The thesis of the authors is that, in order to continue to be competitive, companies will have to adopt a new managerial and entrepreneurial model which implies a medium-long term perspective and takes into strong consideration all the interested components, i.e. the stakeholders - from the environment to society, culture, the media, institutions and legislation - placing values ​​and ethics at the center of their action.

“The idea for the book” the authors state, “was born and raised together with Bio-Fashion, a blog created to give a voice to companies, associations and opinion leaders on issues of fashion and eco-sustainable lifestyles. In three years of research, around a hundred interviews were collected and the range of action was widened: eco-sustainability and activities that have an impact on the environment represent, in fact, only one of the contents of the book”.

The basic idea is that the company's long-term economic equilibrium can only be achieved if the short-term economic objectives, essential for the remuneration of capital and labour, are integrated with other non-economic objectives which refer to the with the environment, society, culture, the media, institutions, legislation and above all the dimension of values ​​and ethics.

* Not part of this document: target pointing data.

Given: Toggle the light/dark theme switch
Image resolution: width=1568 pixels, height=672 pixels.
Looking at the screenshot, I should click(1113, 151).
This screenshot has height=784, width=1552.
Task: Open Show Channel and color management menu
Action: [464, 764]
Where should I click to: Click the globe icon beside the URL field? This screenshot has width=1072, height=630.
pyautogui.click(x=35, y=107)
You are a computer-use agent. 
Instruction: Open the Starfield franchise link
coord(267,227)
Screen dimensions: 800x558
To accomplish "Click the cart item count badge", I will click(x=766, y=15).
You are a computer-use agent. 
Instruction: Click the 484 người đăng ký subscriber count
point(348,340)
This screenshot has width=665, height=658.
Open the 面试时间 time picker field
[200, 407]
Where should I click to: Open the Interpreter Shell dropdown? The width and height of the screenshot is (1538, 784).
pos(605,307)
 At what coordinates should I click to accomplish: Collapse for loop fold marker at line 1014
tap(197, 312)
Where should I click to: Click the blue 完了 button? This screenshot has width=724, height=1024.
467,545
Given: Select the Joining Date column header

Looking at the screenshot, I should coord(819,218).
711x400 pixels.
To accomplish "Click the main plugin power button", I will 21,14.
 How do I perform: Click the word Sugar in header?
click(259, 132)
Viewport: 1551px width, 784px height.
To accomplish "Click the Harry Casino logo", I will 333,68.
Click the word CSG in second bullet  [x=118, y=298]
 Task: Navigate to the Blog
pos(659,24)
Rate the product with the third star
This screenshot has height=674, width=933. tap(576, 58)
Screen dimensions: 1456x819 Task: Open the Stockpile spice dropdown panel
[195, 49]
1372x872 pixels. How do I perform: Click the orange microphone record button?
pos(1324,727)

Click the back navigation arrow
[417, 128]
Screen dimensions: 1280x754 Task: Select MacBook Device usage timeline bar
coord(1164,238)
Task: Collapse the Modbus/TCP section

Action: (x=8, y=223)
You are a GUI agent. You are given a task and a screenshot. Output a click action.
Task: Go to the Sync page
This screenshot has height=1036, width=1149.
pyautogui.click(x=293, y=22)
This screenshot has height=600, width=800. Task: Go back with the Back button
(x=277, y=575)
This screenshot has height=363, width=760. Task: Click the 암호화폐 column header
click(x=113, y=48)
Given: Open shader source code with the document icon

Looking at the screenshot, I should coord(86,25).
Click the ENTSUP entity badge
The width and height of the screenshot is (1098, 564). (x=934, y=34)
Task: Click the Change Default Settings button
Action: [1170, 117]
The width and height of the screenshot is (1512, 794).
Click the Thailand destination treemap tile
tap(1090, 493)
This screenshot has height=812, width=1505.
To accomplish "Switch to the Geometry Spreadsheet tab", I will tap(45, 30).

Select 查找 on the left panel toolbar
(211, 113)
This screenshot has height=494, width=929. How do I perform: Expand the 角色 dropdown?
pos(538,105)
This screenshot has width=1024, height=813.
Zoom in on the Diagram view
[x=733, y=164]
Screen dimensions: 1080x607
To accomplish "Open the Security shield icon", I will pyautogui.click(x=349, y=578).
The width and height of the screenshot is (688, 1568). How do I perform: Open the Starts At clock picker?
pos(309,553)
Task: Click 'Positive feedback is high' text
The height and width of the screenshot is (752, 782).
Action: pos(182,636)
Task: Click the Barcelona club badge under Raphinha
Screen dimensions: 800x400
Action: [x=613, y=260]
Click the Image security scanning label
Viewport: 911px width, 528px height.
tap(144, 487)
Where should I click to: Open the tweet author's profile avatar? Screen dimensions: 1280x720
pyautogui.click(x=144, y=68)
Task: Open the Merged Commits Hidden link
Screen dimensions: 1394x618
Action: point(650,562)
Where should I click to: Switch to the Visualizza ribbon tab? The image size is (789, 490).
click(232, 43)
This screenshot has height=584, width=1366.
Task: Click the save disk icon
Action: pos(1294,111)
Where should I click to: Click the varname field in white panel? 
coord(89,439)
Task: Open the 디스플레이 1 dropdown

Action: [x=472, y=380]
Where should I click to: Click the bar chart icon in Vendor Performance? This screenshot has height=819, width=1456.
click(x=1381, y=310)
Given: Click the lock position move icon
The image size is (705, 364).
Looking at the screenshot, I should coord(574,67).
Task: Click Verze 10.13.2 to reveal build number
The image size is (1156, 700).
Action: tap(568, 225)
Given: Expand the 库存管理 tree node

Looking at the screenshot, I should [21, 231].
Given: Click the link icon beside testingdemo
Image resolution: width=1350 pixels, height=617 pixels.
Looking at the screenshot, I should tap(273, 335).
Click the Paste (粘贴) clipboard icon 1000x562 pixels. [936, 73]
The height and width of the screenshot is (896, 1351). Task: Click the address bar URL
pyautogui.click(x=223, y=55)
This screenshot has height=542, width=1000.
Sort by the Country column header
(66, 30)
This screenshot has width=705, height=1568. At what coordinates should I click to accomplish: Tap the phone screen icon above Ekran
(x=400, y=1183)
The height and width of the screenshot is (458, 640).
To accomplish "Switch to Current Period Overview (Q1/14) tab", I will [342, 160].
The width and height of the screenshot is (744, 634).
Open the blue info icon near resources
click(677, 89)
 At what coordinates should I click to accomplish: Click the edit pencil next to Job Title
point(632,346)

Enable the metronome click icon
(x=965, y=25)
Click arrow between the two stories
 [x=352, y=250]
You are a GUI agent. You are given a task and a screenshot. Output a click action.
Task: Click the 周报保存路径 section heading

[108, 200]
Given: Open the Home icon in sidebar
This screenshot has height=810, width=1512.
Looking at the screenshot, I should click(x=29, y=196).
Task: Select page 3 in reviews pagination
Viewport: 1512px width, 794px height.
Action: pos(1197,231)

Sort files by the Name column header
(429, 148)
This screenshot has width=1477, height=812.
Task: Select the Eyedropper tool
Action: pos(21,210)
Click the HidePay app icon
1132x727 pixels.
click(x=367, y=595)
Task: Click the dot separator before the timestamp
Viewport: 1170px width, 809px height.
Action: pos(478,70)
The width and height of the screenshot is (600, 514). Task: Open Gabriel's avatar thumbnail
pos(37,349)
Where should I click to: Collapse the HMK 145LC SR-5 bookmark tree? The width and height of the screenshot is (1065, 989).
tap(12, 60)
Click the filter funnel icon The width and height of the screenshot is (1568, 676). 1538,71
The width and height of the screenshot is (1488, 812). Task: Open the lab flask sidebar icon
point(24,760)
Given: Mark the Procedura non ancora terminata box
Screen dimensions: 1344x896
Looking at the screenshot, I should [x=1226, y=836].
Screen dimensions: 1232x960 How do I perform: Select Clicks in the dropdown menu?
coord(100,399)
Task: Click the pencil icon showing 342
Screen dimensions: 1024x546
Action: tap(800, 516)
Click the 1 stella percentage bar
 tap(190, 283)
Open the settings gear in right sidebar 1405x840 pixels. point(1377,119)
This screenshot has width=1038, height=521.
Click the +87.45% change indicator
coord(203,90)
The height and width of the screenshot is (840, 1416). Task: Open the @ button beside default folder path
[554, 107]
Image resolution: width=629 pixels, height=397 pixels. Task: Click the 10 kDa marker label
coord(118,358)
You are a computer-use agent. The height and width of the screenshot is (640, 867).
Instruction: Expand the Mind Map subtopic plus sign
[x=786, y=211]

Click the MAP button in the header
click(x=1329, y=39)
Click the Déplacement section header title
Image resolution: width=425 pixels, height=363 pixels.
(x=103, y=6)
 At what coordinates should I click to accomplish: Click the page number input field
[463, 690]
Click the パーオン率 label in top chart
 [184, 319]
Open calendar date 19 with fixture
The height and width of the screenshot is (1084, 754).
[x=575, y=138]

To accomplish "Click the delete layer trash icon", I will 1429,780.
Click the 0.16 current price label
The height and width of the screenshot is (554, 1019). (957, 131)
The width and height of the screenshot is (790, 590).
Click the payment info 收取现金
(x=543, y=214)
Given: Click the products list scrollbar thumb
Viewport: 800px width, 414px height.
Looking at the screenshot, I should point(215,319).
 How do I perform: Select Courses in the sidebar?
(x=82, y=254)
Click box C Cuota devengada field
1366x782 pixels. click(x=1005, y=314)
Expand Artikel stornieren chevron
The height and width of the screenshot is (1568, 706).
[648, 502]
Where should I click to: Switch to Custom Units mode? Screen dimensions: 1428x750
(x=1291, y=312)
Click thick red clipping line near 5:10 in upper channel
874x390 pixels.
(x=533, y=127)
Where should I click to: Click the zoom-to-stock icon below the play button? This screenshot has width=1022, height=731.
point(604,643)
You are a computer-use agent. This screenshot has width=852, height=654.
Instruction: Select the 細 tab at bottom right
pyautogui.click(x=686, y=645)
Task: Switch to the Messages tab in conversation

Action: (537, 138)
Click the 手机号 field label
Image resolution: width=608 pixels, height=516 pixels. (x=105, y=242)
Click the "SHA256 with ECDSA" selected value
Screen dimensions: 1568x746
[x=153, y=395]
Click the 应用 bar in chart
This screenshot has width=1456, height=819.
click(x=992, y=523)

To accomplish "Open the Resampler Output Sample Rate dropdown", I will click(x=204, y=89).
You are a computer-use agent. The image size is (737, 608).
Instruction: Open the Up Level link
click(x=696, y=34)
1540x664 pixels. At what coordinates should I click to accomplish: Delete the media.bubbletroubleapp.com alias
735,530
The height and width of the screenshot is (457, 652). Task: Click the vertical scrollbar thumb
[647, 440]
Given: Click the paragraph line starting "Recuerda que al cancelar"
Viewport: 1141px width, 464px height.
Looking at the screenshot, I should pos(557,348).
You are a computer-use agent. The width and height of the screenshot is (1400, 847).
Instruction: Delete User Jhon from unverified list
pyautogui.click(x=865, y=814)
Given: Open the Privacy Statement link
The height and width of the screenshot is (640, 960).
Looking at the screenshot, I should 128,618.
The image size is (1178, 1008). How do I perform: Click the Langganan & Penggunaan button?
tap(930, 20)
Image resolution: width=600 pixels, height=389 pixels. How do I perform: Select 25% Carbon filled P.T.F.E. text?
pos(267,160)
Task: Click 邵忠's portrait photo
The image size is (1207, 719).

In fact, what has already happened recently and suddenly in the food and wine sector is happening slowly in fashion (think of the examples of Slow Food, Illy and Eataly), where artisanal and high quality products are radically changing the consumption model, with a return to values, meanings and production methods of the pre-industrial era that guarantee the quality and exclusivity of the product and also its traceability, without nostalgia for the past but, on the contrary, incorporating new needs and new technologies in the product, in communication and in distribution.